Data Mining - Part 2
This law was first stated by David Watkins. We might expect that a proportion of data mining projects would fail because the patterns needed to solve the business problem are not present in the data, but this does not accord with the experience of practising data miners.
Previous explanations have suggested that this is because:
There is always something interesting to be found in a business-relevant dataset, so that even if the expected patterns were not found, something else useful would be found (this does accord with data miners’ experience), and
A data mining project would not be undertaken unless business experts expected that patterns would be present, and it should not be surprising that the experts are usually right.
However, Watkins formulated this in a simpler and more direct way: “There are always patterns.”, and this accords more accurately with the experience of data miners than either of the previous explanations. Watkins later amended this to mean that in data mining projects about customer relationships, there are always patterns connecting customers’ previous behaviour with their future behaviour, and that these patterns can be used profitably (“Watkins’ CRM Law”). However, data miners’ experience is that this is not limited to CRM problems – there are always patterns in any data mining problem (“Watkins’ General Law”).
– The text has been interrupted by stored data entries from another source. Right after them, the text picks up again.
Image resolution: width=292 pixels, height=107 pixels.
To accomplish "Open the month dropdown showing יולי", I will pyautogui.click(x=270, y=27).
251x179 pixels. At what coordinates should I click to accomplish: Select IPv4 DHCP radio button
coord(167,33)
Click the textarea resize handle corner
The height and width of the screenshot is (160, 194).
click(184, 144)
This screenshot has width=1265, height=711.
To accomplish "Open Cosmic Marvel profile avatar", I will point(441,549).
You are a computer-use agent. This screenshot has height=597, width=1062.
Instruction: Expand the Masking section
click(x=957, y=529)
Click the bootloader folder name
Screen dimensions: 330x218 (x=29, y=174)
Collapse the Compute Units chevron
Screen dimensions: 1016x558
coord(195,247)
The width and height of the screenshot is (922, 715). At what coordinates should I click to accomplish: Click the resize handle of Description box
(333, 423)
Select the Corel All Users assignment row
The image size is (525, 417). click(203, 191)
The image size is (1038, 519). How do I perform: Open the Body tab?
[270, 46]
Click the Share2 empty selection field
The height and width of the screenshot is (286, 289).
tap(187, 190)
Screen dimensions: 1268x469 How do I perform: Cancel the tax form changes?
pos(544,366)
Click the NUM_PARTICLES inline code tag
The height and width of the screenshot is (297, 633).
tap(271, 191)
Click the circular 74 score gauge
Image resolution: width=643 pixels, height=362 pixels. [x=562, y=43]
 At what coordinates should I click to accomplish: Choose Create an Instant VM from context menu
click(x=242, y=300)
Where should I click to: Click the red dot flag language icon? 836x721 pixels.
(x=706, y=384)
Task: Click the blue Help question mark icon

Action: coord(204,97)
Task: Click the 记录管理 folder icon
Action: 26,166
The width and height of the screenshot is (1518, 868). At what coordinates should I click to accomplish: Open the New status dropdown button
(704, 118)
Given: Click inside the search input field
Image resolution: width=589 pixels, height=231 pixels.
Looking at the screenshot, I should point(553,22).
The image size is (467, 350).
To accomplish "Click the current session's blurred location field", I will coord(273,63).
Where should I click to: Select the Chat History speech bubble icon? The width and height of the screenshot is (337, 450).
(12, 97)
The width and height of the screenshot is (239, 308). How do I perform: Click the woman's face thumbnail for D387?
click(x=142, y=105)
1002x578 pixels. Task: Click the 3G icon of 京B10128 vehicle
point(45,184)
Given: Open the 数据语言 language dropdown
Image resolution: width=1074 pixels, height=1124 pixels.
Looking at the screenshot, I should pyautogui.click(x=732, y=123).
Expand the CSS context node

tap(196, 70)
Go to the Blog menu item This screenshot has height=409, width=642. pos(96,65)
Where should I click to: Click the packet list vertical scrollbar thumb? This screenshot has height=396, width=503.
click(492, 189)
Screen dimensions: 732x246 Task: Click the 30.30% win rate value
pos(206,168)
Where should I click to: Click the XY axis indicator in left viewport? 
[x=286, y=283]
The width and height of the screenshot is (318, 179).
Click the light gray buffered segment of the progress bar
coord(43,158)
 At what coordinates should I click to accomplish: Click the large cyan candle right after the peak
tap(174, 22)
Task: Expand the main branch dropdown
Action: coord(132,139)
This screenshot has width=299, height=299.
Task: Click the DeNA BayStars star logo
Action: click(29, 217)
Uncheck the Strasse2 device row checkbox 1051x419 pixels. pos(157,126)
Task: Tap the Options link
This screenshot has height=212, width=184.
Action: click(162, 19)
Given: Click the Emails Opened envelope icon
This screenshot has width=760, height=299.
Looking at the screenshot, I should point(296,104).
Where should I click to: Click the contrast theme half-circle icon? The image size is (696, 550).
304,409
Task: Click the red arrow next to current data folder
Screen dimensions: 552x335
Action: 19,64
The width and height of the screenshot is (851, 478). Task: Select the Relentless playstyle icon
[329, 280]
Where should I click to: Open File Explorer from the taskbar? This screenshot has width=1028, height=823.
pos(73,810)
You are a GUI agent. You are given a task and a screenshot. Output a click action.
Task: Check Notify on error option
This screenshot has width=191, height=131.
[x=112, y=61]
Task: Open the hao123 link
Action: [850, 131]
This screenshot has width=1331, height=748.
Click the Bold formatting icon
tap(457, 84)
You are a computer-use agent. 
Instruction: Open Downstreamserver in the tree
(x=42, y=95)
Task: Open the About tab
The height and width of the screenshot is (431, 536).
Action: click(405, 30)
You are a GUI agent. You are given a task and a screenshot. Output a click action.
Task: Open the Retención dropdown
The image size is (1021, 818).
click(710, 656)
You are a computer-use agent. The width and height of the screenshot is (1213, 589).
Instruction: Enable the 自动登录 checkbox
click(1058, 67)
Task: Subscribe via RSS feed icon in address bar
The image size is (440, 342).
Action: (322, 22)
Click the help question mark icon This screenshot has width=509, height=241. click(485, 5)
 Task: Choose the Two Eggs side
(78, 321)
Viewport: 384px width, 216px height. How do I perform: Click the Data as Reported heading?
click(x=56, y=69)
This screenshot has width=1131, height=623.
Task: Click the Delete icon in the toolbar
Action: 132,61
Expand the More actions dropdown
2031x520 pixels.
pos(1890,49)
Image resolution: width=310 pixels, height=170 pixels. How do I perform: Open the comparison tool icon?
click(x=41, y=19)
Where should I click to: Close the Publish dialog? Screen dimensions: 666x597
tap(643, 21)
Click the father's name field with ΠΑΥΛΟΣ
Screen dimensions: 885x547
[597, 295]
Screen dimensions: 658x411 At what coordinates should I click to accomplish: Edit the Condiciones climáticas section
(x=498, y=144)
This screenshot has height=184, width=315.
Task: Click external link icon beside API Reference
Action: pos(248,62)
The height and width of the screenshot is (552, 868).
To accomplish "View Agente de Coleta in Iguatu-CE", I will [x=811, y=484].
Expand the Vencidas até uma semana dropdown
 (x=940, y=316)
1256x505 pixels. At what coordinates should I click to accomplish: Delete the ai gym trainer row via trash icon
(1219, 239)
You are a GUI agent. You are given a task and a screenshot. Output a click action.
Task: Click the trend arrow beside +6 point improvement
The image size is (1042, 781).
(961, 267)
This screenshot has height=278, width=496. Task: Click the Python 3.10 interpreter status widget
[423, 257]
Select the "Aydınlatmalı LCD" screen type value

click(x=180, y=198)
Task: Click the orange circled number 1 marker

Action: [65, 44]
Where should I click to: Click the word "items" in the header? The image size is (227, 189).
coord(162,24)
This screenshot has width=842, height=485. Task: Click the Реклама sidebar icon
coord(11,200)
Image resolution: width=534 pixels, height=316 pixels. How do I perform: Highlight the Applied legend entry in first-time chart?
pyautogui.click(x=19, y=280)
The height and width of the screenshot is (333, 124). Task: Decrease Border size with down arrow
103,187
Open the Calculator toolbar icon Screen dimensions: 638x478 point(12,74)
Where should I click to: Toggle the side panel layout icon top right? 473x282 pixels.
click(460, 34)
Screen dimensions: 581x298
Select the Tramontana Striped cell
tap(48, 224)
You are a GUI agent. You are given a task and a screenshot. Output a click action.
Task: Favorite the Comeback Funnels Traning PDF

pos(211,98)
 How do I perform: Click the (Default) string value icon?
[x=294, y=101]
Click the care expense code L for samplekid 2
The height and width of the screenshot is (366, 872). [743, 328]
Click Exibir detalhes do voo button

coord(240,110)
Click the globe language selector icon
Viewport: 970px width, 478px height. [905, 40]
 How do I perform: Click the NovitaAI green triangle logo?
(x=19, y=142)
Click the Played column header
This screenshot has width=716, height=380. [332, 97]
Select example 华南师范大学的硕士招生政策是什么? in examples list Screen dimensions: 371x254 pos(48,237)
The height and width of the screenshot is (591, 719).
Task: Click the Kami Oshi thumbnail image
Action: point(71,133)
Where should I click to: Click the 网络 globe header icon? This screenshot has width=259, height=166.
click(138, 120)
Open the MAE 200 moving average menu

The explanation of Watkins’ General Law is as follows:
· The business objective of a data mining project defines the domain of interest, and this is reflected in the data mining goal.
· Data relevant to the business objective and consequent data mining goal is generated by processes within the domain.
· These processes are governed by rules, and the data that is generated by the processes reflects those rules.
· In these terms, the purpose of the data mining process is to reveal the domain rules by combining pattern-discovery technology (data mining algorithms) with the business knowledge required to interpret the results of the algorithms in terms of the domain.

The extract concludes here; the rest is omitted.